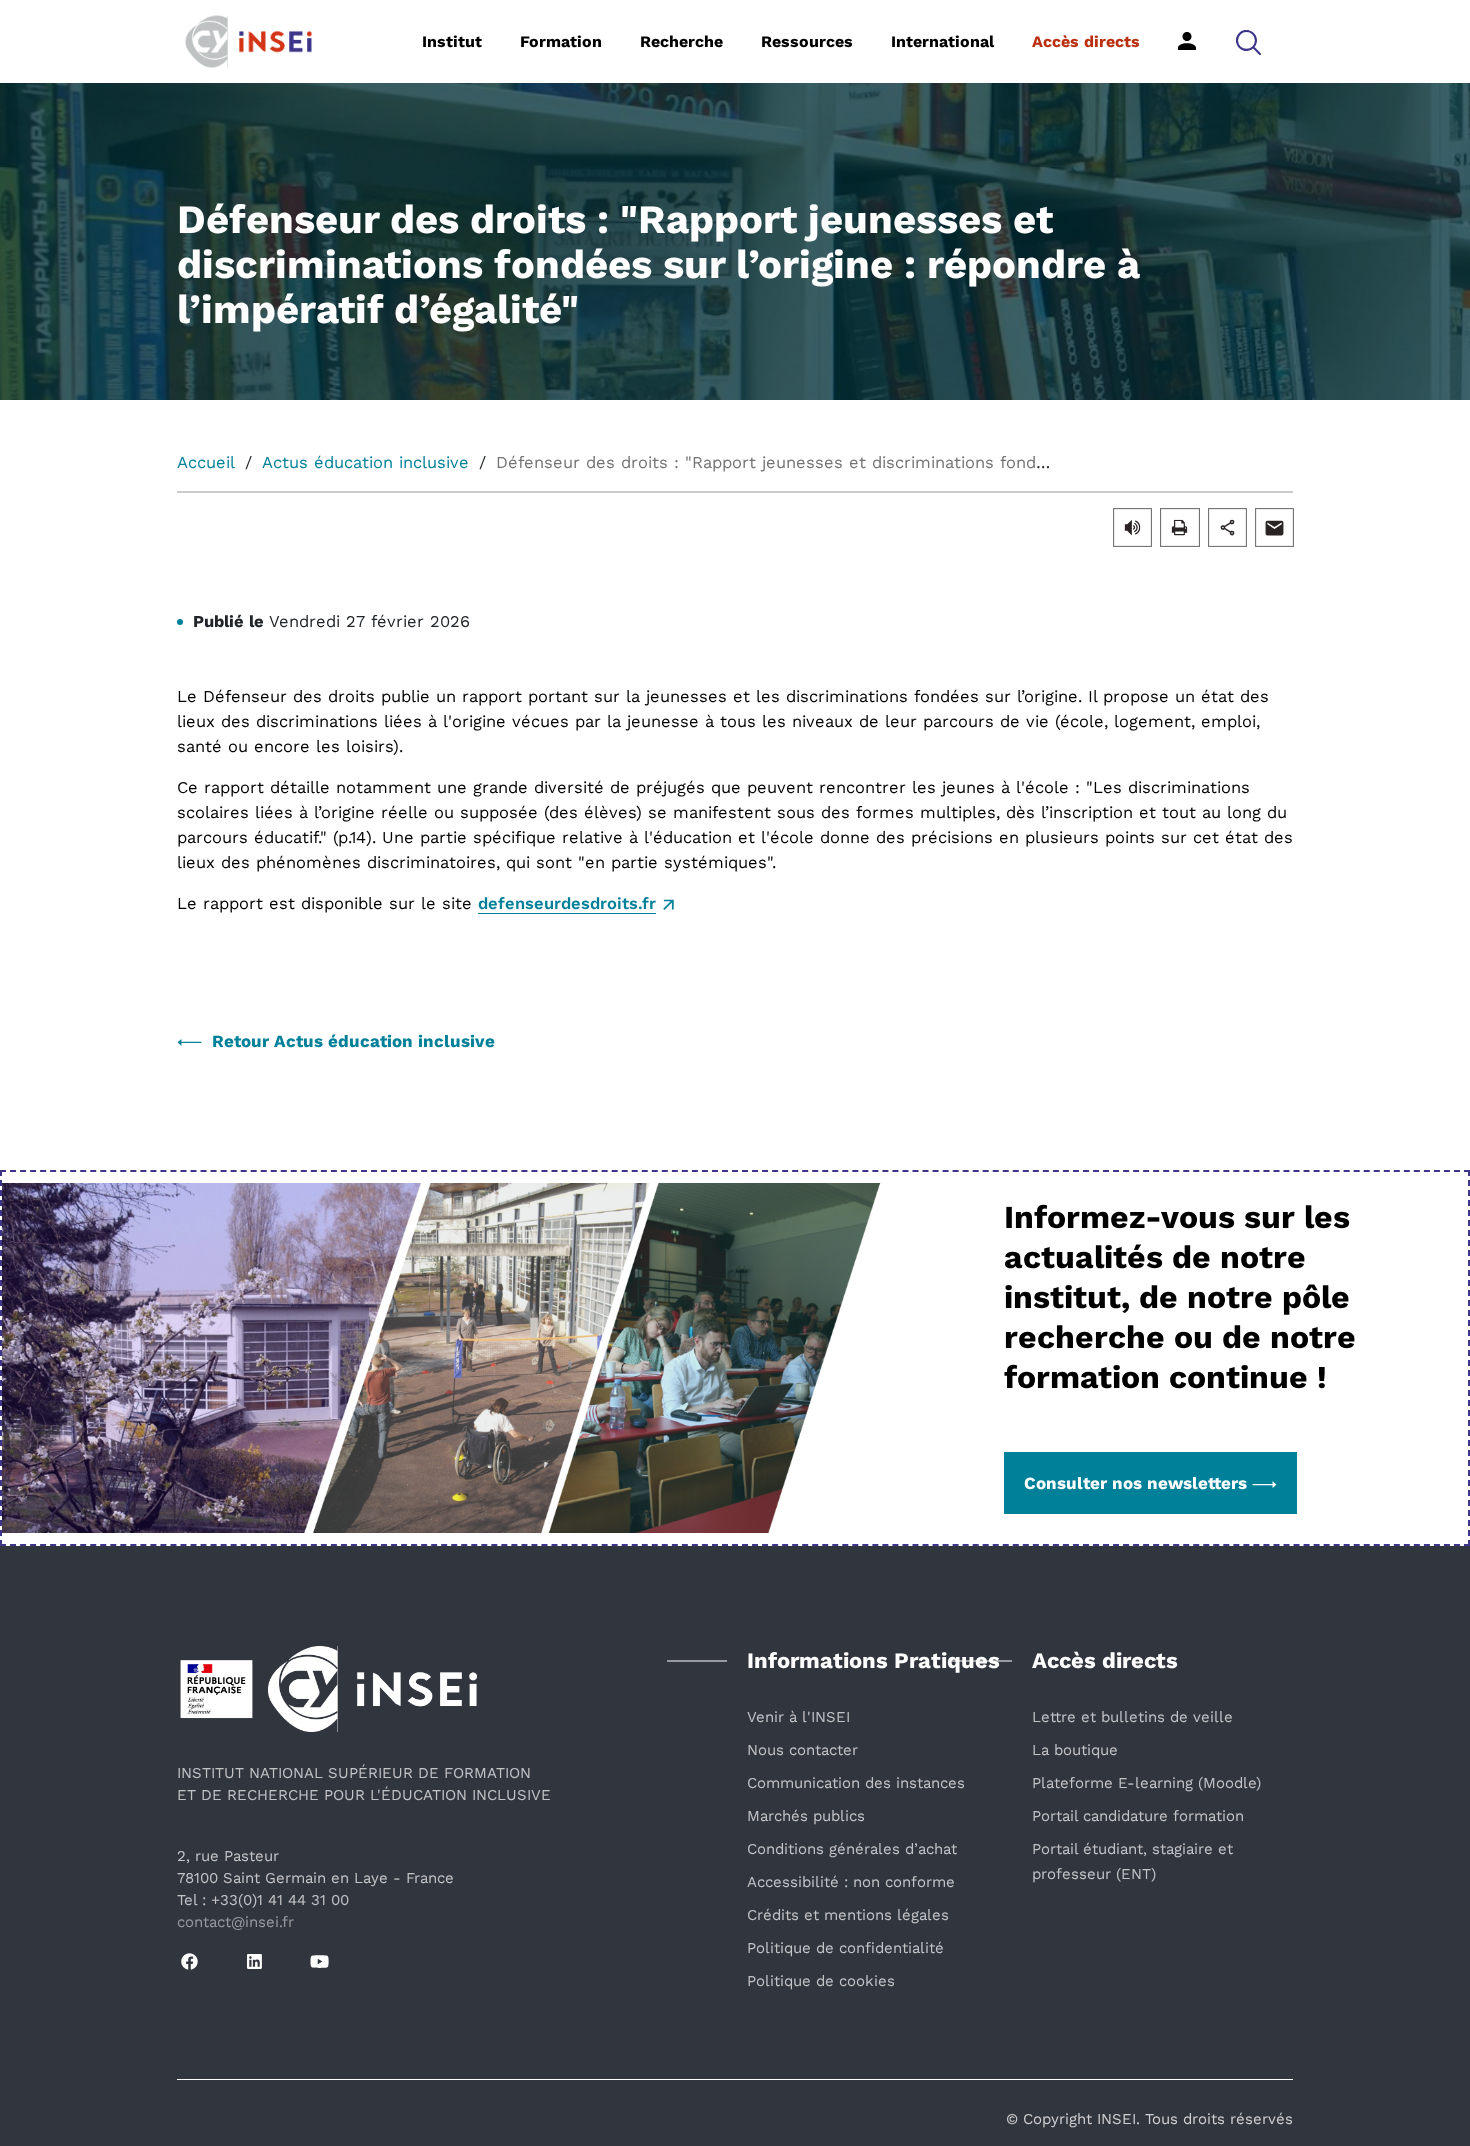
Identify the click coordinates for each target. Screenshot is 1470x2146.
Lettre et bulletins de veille (1132, 1717)
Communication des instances (856, 1783)
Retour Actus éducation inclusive (353, 1041)
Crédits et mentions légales (848, 1915)
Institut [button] (452, 41)
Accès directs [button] (1086, 41)
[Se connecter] (1187, 41)
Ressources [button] (807, 41)
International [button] (942, 41)
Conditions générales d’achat (852, 1849)
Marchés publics (806, 1816)
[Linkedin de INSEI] (254, 1962)
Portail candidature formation (1138, 1816)
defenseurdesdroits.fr (567, 903)
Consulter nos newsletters (1135, 1483)
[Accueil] (279, 40)
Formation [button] (561, 41)
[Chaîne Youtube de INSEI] (319, 1962)
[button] (1248, 41)
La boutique (1075, 1750)
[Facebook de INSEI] (189, 1962)
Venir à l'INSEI (798, 1717)
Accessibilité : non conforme (851, 1882)
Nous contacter (802, 1750)
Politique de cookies (821, 1981)
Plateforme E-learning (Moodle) (1146, 1783)
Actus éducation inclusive (365, 462)
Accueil (206, 462)
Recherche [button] (681, 41)
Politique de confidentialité (845, 1948)
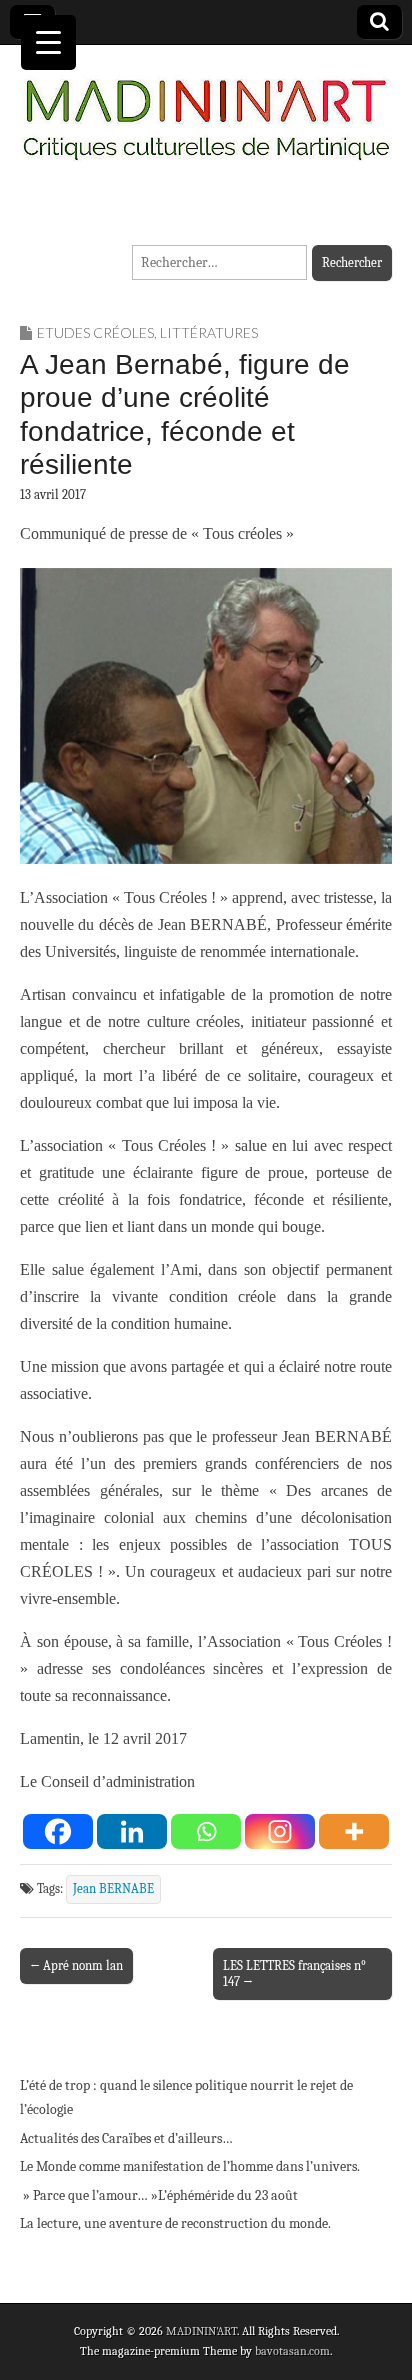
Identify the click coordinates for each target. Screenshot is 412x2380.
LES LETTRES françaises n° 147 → (294, 1973)
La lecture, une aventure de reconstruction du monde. (175, 2223)
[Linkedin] (132, 1831)
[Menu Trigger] (48, 42)
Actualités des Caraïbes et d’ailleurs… (126, 2138)
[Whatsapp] (206, 1831)
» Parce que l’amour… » (89, 2195)
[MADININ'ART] (206, 107)
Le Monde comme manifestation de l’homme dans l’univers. (190, 2166)
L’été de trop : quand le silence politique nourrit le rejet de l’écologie (186, 2097)
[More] (354, 1831)
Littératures (209, 332)
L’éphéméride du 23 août (228, 2195)
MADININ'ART (201, 2331)
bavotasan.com (292, 2351)
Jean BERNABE (113, 1889)
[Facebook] (58, 1831)
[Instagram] (280, 1831)
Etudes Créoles (95, 332)
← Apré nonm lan (76, 1965)
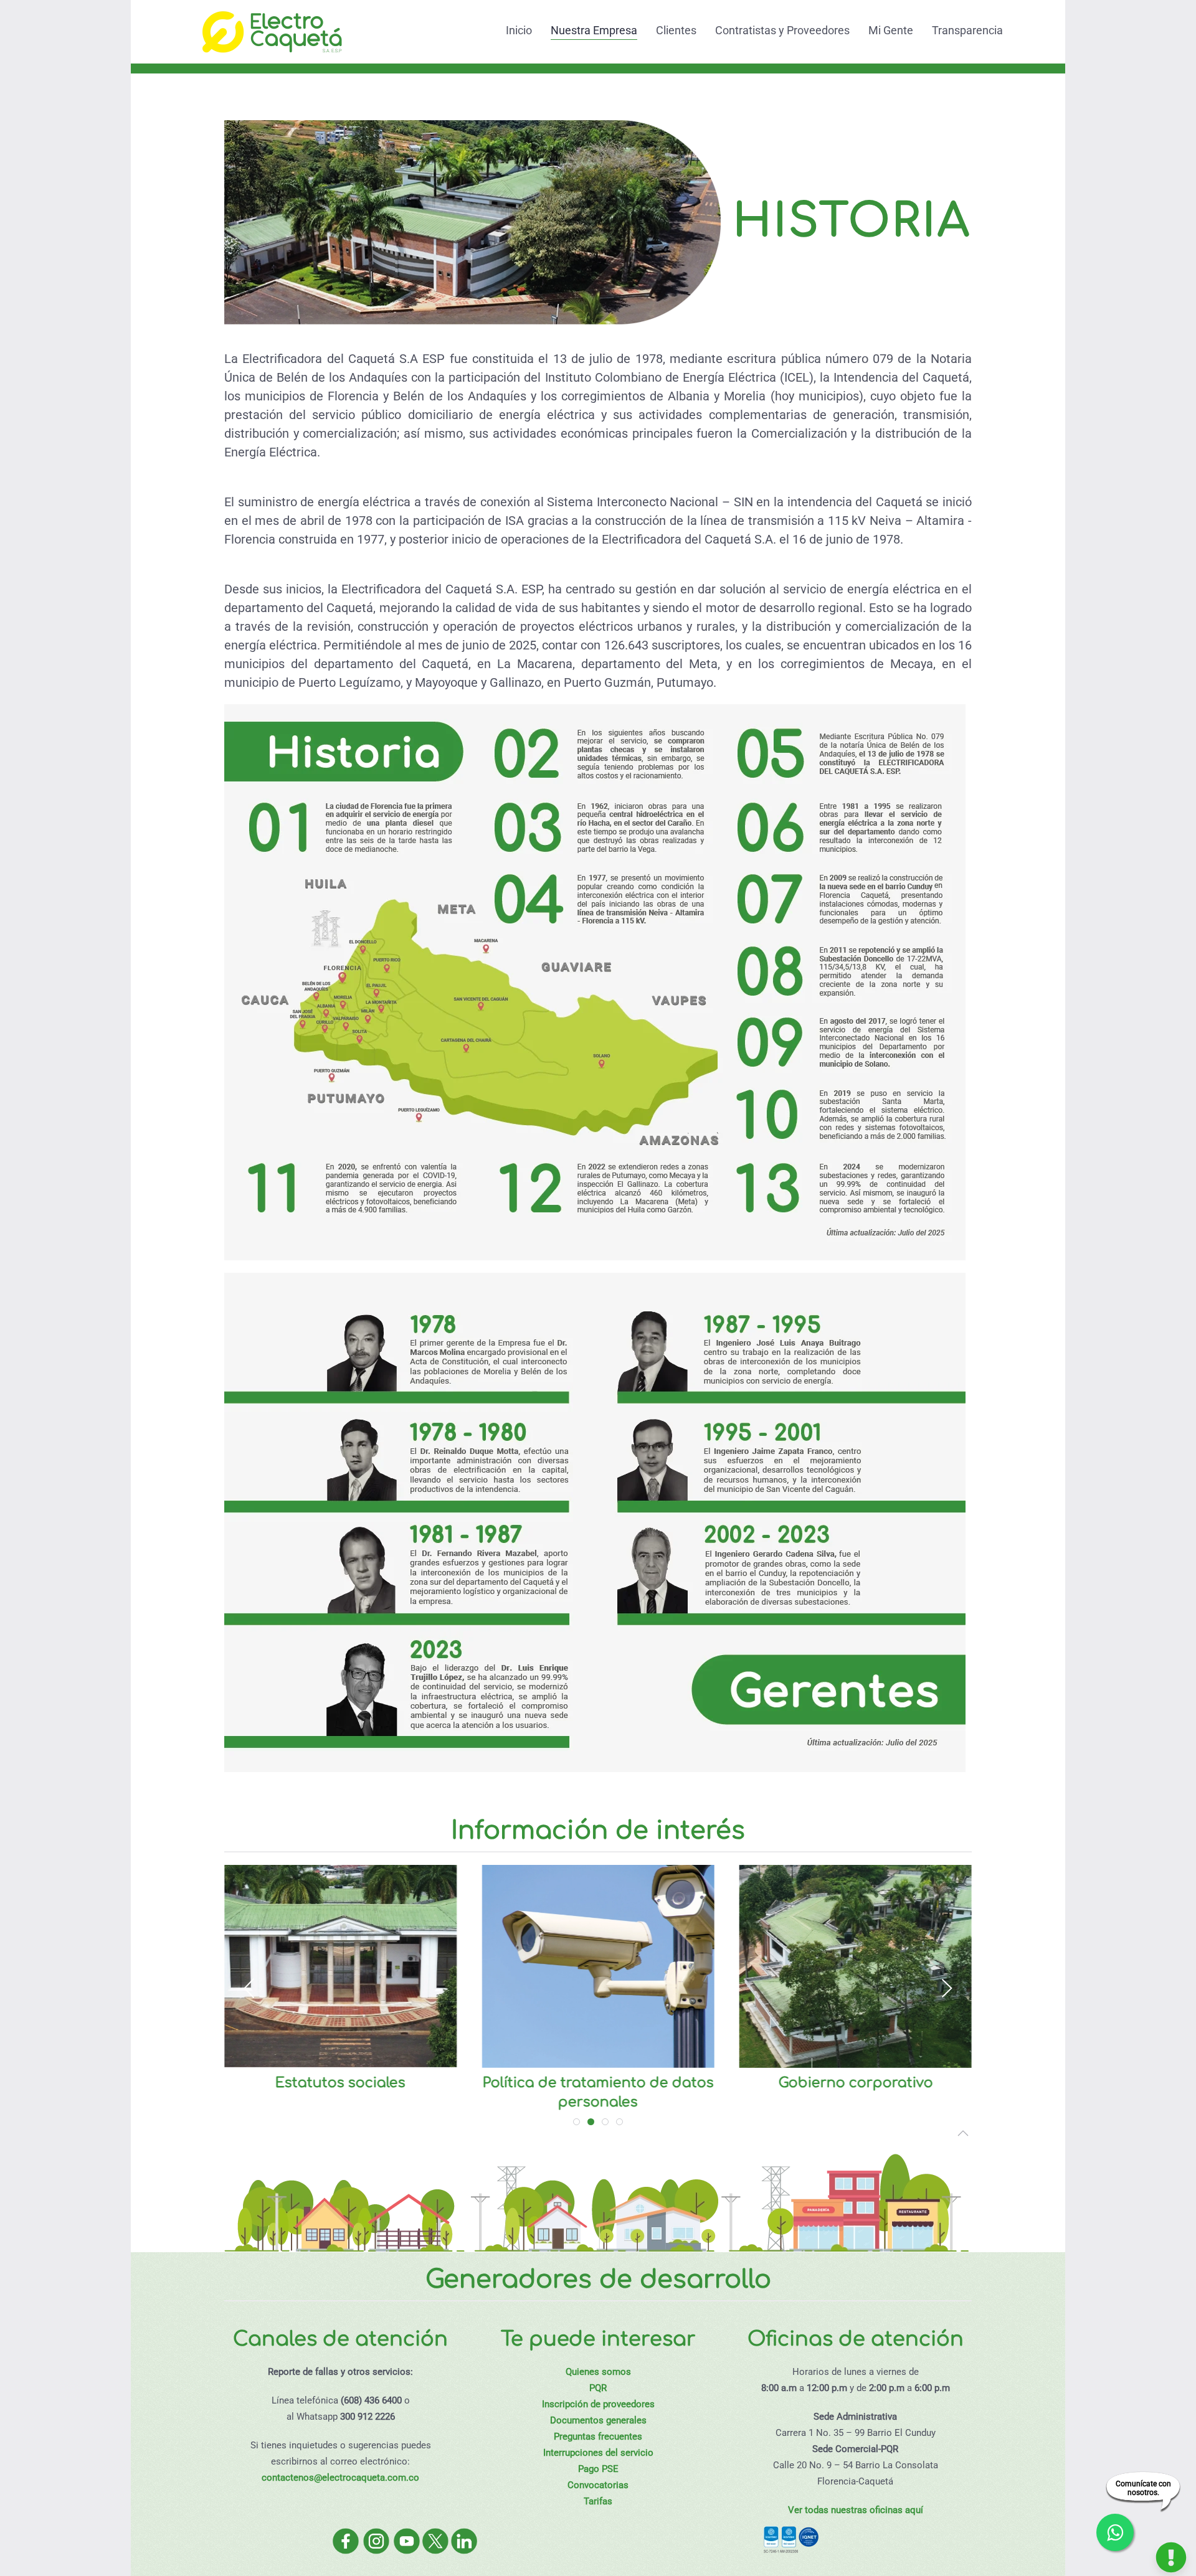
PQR (598, 2388)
• • • • • • •
■ **TASK REQUIREMENTS**:
Write out the material exactly as it stands, omitting every picture.

■ **OUTPUT OF THE TASK**:
Identify the click coordinates for each target. Screenshot is 1470x2146.
Lettre et bulletins de veille (1132, 1717)
Communication des instances (856, 1783)
Retour Actus éducation inclusive (353, 1041)
Crédits et mentions légales (848, 1915)
Institut [button] (452, 41)
Accès directs [button] (1086, 41)
[Se connecter] (1187, 41)
Ressources [button] (807, 41)
International [button] (942, 41)
Conditions générales d’achat (852, 1849)
Marchés publics (806, 1816)
[Linkedin de INSEI] (254, 1962)
Portail candidature formation (1138, 1816)
defenseurdesdroits.fr (567, 903)
Consulter nos newsletters (1135, 1483)
[Accueil] (279, 40)
Formation [button] (561, 41)
[Chaîne Youtube de INSEI] (319, 1962)
[button] (1248, 41)
La boutique (1075, 1750)
[Facebook de INSEI] (189, 1962)
Venir à l'INSEI (798, 1717)
Accessibilité : non conforme (851, 1882)
Nous contacter (802, 1750)
Politique de cookies (821, 1981)
Plateforme E-learning (Moodle) (1146, 1783)
Actus éducation inclusive (365, 462)
Accueil (206, 462)
Recherche [button] (681, 41)
Politique de confidentialité (845, 1948)
Identify the click coordinates for each target. Screenshot is 412x2380.
LES LETTRES françaises n° 147 → (294, 1973)
La lecture, une aventure de reconstruction du monde. (175, 2223)
[Linkedin] (132, 1831)
[Menu Trigger] (48, 42)
Actualités des Caraïbes et d’ailleurs… (126, 2138)
[Whatsapp] (206, 1831)
» Parce que l’amour… » (89, 2195)
[MADININ'ART] (206, 107)
Le Monde comme manifestation de l’homme dans l’univers. (190, 2166)
L’été de trop : quand le silence politique nourrit le rejet de l’écologie (186, 2097)
[More] (354, 1831)
Littératures (209, 332)
L’éphéméride du 23 août (228, 2195)
MADININ'ART (201, 2331)
bavotasan.com (292, 2351)
Jean BERNABE (113, 1889)
[Facebook] (58, 1831)
[Instagram] (280, 1831)
Etudes Créoles (95, 332)
← Apré nonm lan (76, 1965)
PQR (598, 2388)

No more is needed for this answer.